Le texte dialogue à une voix : l’autre est interpellé. Il ou elle est celui ou celle auquel/à laquelle l’autrice s’adresse. Il/elle est son lecteur/sa lectrice et en tant que celui /celle qui la comprendra, son prochain amour peut-être…un.e ami.e, en tout cas, si on reste avec elle (p 112: “tu es encore là ?”) pour discuter, dans un vrai dialogue à deux : “Et puis tu me poserais tes questions” (p 106). La différence est mise en relief par une police plus petite.

^^^^^^^^^^^^^^^^

### CONSIGNES
a. Répondez aux questions suivantes à partir de l'extrait cité.
(i) Selon l'extrait, à qui l'autrice s'adresse-t-elle ?
(ii) Quelle phrase est citée à la page 112 ?
(iii) Par quel moyen la différence est-elle mise en relief ?
b. Recopiez fidèlement le passage de l'extrait cité qui va de « Le texte dialogue » jusqu'à « police plus petite. ».
c. Résumez l'extrait cité en deux phrases.

### LIGNES
^^^^^^^^^^^^^^^^

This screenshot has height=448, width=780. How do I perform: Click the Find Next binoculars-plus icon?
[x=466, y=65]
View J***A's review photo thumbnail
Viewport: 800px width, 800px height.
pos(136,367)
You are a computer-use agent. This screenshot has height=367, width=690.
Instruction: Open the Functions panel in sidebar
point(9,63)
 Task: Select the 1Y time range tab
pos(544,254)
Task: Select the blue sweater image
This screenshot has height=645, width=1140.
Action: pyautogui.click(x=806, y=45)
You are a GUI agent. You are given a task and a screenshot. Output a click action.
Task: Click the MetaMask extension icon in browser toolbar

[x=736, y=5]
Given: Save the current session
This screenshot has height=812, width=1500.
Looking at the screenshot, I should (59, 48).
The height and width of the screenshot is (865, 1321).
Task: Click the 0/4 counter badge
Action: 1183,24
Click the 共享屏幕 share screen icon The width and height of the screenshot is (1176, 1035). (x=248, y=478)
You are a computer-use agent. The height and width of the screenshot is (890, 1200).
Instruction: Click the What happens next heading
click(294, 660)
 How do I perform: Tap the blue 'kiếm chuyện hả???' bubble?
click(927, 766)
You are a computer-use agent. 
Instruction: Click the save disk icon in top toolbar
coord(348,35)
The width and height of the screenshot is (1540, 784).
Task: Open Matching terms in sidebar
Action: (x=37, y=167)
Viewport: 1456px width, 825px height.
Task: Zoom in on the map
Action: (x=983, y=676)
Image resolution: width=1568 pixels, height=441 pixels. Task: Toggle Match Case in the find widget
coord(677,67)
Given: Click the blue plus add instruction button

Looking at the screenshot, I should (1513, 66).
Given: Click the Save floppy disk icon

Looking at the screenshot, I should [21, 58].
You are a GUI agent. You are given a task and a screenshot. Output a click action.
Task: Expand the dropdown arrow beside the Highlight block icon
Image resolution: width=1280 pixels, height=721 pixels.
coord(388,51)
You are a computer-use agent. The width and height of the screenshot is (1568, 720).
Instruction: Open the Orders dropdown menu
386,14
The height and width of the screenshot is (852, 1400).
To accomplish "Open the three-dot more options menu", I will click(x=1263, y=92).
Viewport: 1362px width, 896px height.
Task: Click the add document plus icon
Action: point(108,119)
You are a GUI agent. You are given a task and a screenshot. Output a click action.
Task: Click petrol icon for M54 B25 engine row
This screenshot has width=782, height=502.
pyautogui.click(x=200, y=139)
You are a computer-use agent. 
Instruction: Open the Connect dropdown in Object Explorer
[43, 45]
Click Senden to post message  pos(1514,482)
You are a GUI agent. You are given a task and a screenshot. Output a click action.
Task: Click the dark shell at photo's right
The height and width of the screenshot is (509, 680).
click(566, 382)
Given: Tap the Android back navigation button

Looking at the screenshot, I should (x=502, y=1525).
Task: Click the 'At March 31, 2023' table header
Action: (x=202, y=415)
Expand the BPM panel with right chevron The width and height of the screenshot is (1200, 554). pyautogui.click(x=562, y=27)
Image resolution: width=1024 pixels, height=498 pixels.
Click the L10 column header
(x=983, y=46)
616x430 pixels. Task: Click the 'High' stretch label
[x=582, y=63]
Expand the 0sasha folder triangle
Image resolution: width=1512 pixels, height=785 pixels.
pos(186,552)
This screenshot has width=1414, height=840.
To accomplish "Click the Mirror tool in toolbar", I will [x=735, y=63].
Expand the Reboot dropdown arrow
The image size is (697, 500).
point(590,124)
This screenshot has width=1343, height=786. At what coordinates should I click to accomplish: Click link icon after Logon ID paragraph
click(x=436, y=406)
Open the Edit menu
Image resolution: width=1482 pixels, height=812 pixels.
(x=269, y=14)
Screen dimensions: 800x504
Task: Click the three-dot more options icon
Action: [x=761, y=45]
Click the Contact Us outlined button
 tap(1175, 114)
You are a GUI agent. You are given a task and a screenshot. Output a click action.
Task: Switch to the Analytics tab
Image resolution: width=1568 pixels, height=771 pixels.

^^^^^^^^^^^^^^^^

### CORRIGÉ DES CONSIGNES
a.
(i) À l'autre, c'est-à-dire à son lecteur ou à sa lectrice.
(ii) « tu es encore là ? »
(iii) Par une police plus petite.

b.
Le texte dialogue à une voix : l’autre est interpellé. Il ou elle est celui ou celle auquel/à laquelle l’autrice s’adresse. Il/elle est son lecteur/sa lectrice et en tant que celui /celle qui la comprendra, son prochain amour peut-être…un.e ami.e, en tout cas, si on reste avec elle (p 112: “tu es encore là ?”) pour discuter, dans un vrai dialogue à deux : “Et puis tu me poserais tes questions” (p 106). La différence est mise en relief par une police plus petite.

c. Dans ce texte qui dialogue à une voix, l'autrice s'adresse à l'autre, son lecteur ou sa lectrice, peut-être un prochain amour, en tout cas un ami si l'on reste avec elle pour un vrai dialogue à deux. Une police plus petite met la différence en relief.